PPWR-Software macht Recyclingfähigkeit transparent: Matthias Egger, Packaging Cockpit | interpack 2026

Wie wird aus der komplexen EU-Verpackungsverordnung praktische Software? Matthias Egger (Packaging Cockpit) zeigt auf der interpack 2026, wie Recyclingfähigkeitsanalysen und PPWR-Compliance digital funktionieren – besonders spannend: die risikobasierte PFAS-Testmethodik zum Stichtag 12. August.

PPWR-Software macht Recyclingfähigkeit transparent: Matthias Egger, Packaging Cockpit | interpack 2026

Wie wird aus der komplexen EU-Verpackungsverordnung praktische Software? Matthias Egger (Packaging Cockpit) zeigt auf der interpack 2026, wie Recyclingfähigkeitsanalysen und PPWR-Compliance digital funktionieren – besonders spannend: die risikobasierte PFAS-Testmethodik zum Stichtag 12. August.

Die EU-Verpackungsverordnung (PPWR) stellt Unternehmen vor komplexe Dokumentationspflichten.
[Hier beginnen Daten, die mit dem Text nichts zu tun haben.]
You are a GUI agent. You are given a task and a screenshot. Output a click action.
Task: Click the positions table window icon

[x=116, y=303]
Packaging Cockpit aus Wien zeigt auf der interpack 2026, wie sich rechtliche Anforderungen in praktische Software-Lösungen übersetzen lassen – Matthias Egger erläutert den Ansatz.
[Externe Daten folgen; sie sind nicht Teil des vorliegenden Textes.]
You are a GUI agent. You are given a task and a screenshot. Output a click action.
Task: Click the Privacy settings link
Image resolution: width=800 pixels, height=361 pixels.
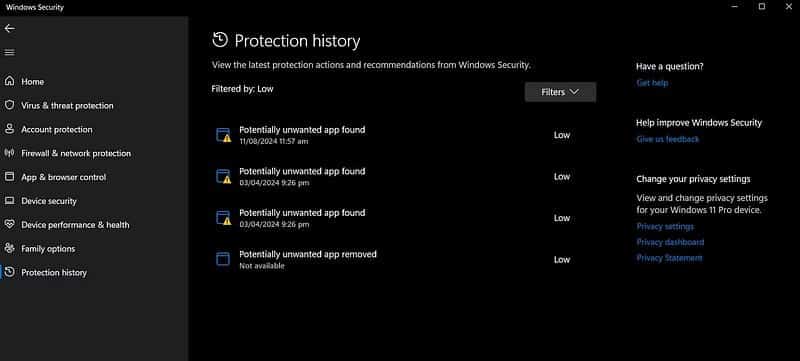[x=665, y=226]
Datensammlung entlang der Wertschöpfungskette

„Das Schöne ist, dass man die Daten im Tool weitergeben kann. Man kann die Daten dort sammeln, an derjenigen Stelle, die die Daten noch am besten kennen, nämlich bei den Verpackungsherstellern“, erklärt Matthias Egger, Senior Expert bei Packaging Cockpit. Die Software ermöglicht es, Verpackungsdaten entlang der gesamten Wertschöpfungskette zu exportieren und weiterzuspielen.

Das österreichische Unternehmen fokussiert sich dabei auf drei Kernbereiche: Recyclingfähigkeitsanalysen, Ökobilanzierungen und PPWR-Konformitätserklärungen. „Wenn man sich die PPWR wirklich sehr genau durchliest, mit Anhang 7, was da drin steht, was alles in der technischen Dokumentation hineingehört, also sprich Manufacturing Drawings, das sind Dinge, mit denen kann man sich jetzt schon beschäftigen“, so Egger.
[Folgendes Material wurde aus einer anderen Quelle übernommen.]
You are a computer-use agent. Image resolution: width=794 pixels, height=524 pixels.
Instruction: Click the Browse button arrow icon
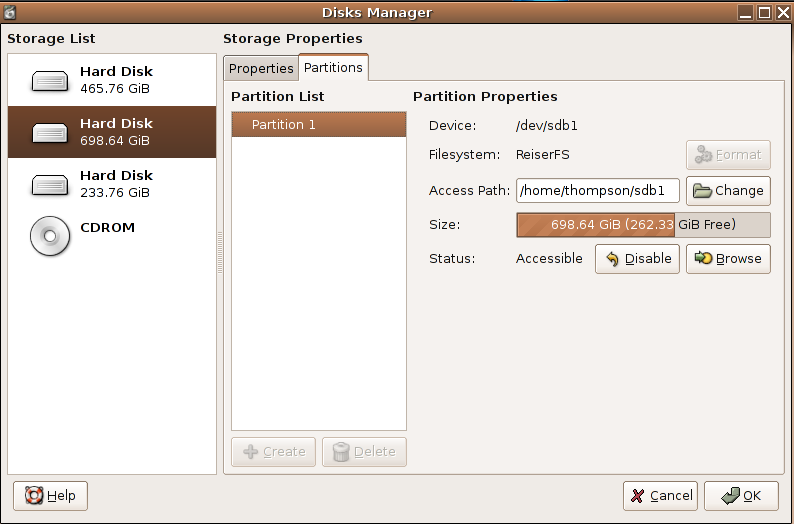(703, 259)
Risikobasierte PFAS-Testmethodik

Für den kritischen Artikel 5 der PPWR hat Packaging Cockpit eine besondere Lösung entwickelt. „Wir haben dazu eine risikobasierte Methodik erschaffen, dass wir sagen, mit den Materialien, die du im Packaging Cockpit eingibst, kannst du dir das Risiko berechnen lassen, wie hoch ist denn das Risiko, dass tatsächlich PFAS drinnen ist“, erklärt Egger.

Dies ermöglicht gezieltes Testen statt kostspieliger Vollanalysen. Gerade für mittelständische Verpackungshersteller, die nicht jede Charge laborieren lassen können, ist das ein entscheidender Hebel – die Methodik bringt Klarheit, wo bislang nur Unsicherheit und Aufwand standen.

Vom Startup zur PPWR-Infrastruktur

Über die reine Software hinaus hat das Unternehmen die „Initiative Digitale Verpackungstransformation“ gegründet, um gemeinsam mit dem Handel Standards zu definieren. Ziel ist es, dass Daten einmal eingegeben und dann entlang der Lieferkette multipliziert werden können – ein Ansatz, der den enormen Mehrfachaufwand bei der PPWR-Datenerhebung deutlich reduzieren kann.

Seit sechs Jahren am Markt, positioniert sich Packaging Cockpit als Schnittstelle zwischen rechtlichen Anforderungen und praktischer Umsetzung. Mit dem nahenden Stichtag am 12. August wird die Software-Lösung für viele Unternehmen zur kritischen Infrastruktur für PPWR-Compliance.